__EXERCISE__.
Write out, word for word, every line from the one containing "Строительство (1119, 1653)" through the last line of the records below, both ends included.
________________
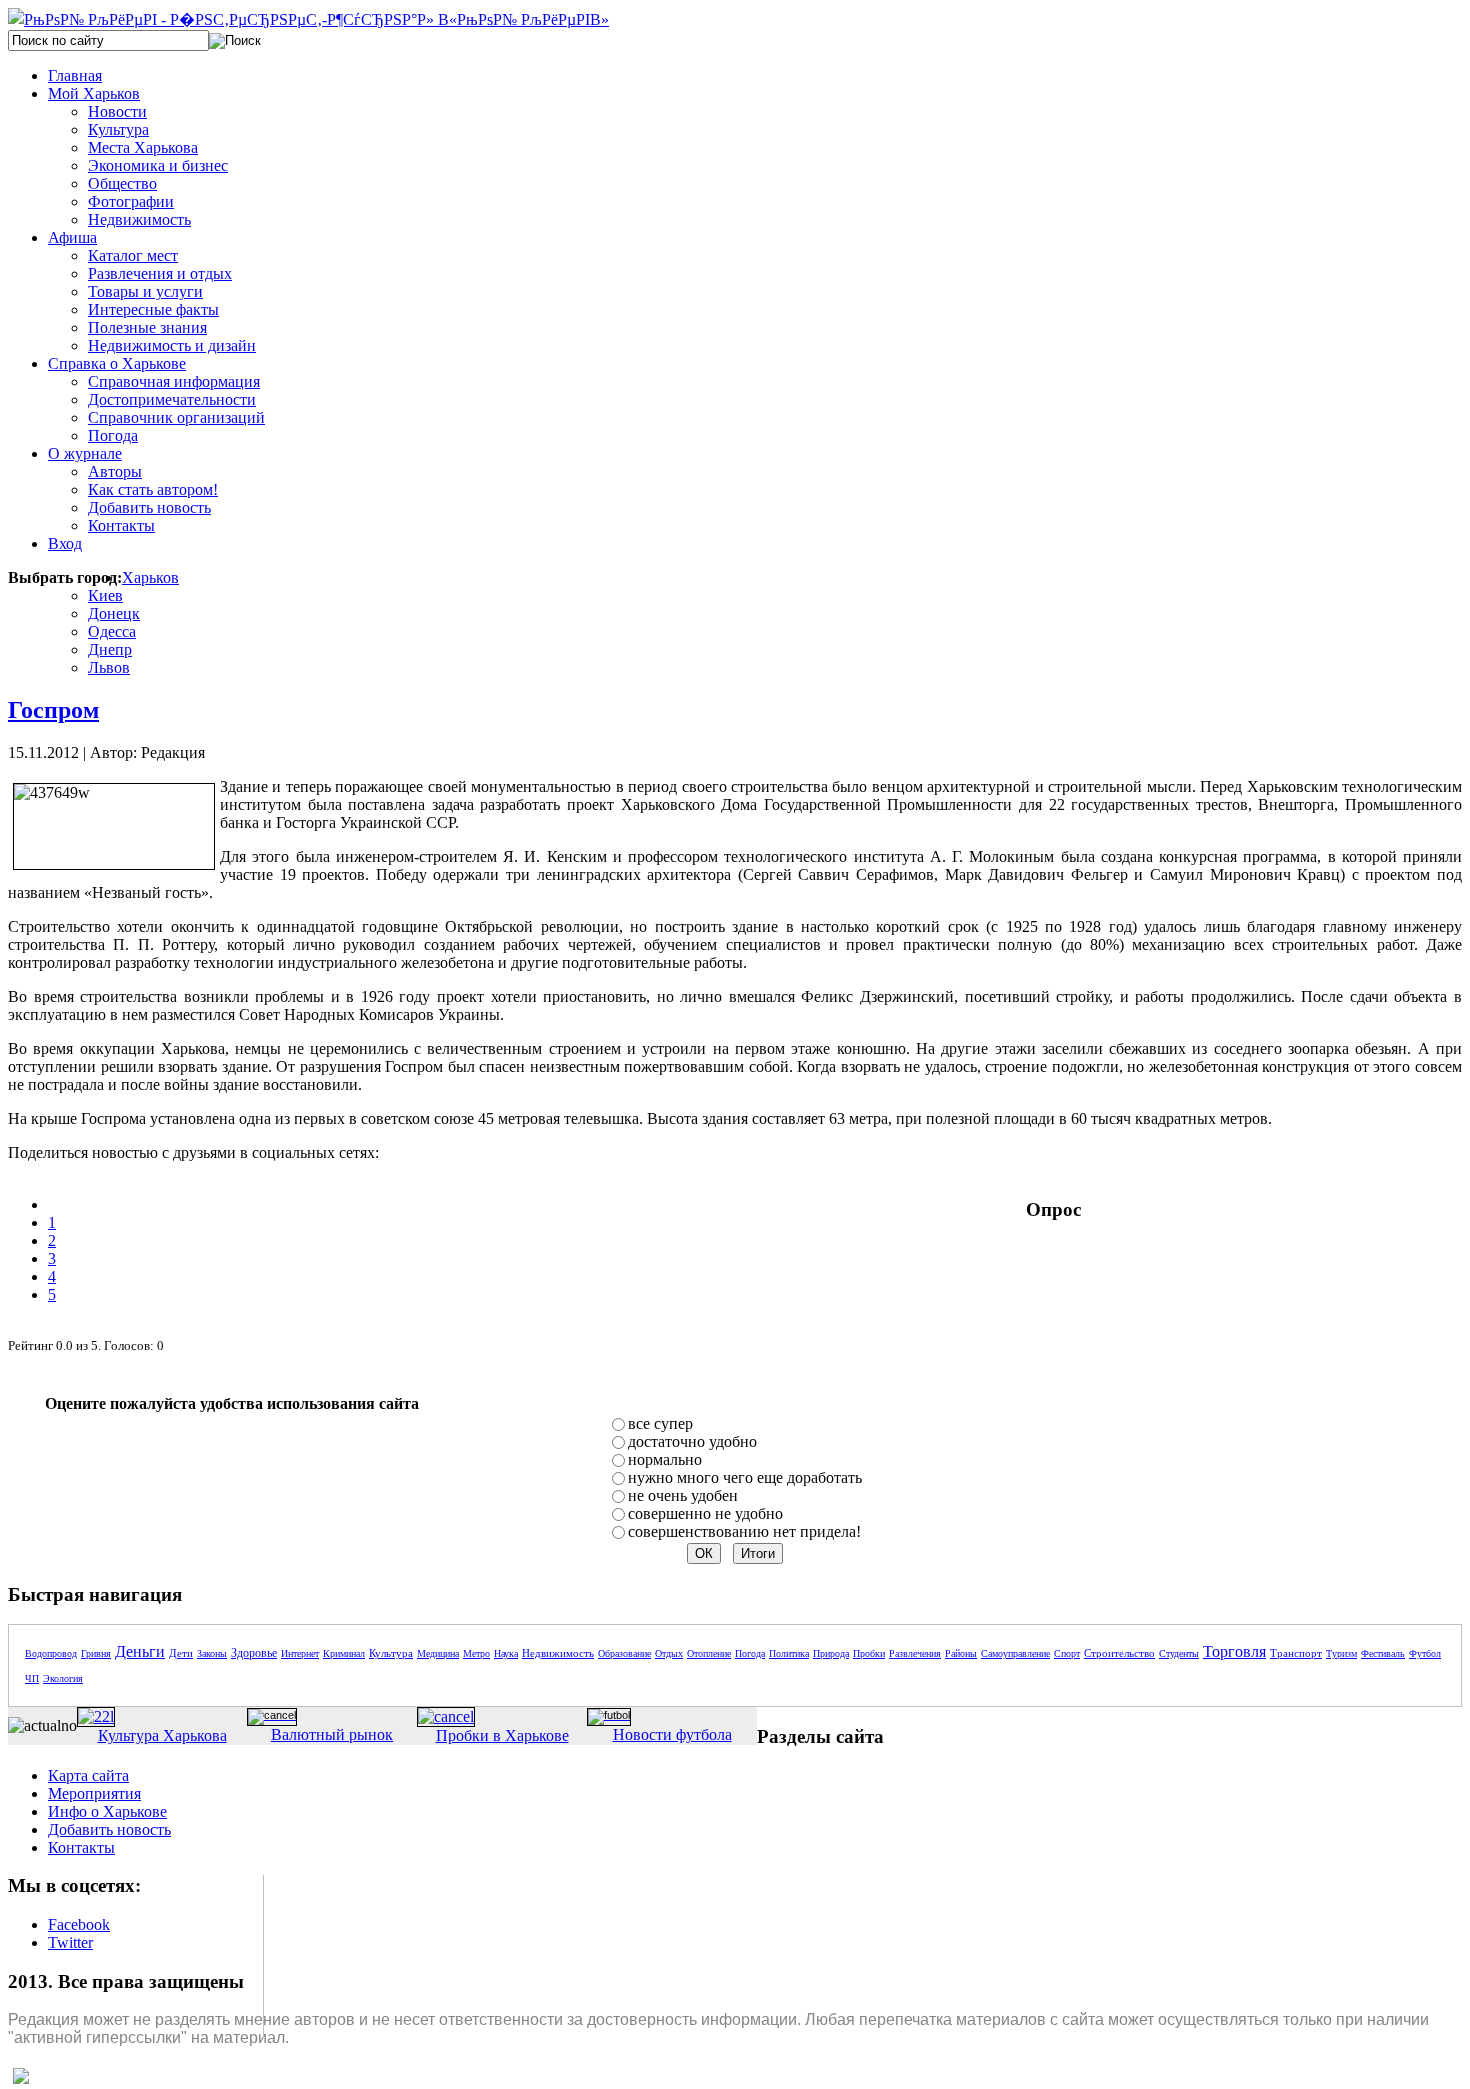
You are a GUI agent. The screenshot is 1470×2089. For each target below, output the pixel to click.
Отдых (669, 1653)
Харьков (150, 577)
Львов (109, 667)
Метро (476, 1653)
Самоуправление (1015, 1653)
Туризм (1341, 1653)
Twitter (70, 1942)
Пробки (869, 1653)
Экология (63, 1678)
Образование (624, 1653)
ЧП (32, 1678)
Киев (105, 595)
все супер (660, 1423)
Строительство (1119, 1653)
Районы (961, 1653)
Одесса (112, 631)
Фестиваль (1383, 1653)
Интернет (300, 1653)
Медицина (438, 1653)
________________
__SOLVED PROBLEM__.
Строительство (1119, 1653)
Районы (961, 1653)
Одесса (112, 631)
Фестиваль (1383, 1653)
Интернет (300, 1653)
Медицина (438, 1653)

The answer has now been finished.